Copy the stretch of items from the line containing "Click the dialog" through the end of the items, leaving each line unchanged.
==== EXERCISE MATERIAL ====
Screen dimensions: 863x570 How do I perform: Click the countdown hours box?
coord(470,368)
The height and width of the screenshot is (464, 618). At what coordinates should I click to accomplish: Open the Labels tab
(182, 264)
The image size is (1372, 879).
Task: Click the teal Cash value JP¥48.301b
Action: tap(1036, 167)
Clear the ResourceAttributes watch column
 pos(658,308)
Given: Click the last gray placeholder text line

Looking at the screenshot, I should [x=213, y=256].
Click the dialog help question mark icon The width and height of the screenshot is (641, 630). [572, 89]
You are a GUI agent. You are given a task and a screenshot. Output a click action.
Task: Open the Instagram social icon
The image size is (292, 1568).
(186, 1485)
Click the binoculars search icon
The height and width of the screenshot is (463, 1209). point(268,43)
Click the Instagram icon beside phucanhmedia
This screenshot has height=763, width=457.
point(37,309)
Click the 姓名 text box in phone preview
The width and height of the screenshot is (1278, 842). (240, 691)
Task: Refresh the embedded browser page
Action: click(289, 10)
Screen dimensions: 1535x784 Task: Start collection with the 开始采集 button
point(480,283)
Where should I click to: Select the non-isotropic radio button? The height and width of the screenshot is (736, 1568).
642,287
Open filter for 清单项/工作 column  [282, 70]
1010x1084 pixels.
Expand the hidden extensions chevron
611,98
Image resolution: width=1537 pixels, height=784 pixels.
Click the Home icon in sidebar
====
» RESPONSE BELOW:
Click the dialog help question mark icon The width and height of the screenshot is (641, 630). [572, 89]
You are a GUI agent. You are given a task and a screenshot. Output a click action.
Task: Open the Instagram social icon
The image size is (292, 1568).
(186, 1485)
Click the binoculars search icon
The height and width of the screenshot is (463, 1209). point(268,43)
Click the Instagram icon beside phucanhmedia
This screenshot has height=763, width=457.
point(37,309)
Click the 姓名 text box in phone preview
The width and height of the screenshot is (1278, 842). (240, 691)
Task: Refresh the embedded browser page
Action: click(289, 10)
Screen dimensions: 1535x784 Task: Start collection with the 开始采集 button
point(480,283)
Where should I click to: Select the non-isotropic radio button? The height and width of the screenshot is (736, 1568).
642,287
Open filter for 清单项/工作 column  [282, 70]
1010x1084 pixels.
Expand the hidden extensions chevron
611,98
Image resolution: width=1537 pixels, height=784 pixels.
Click the Home icon in sidebar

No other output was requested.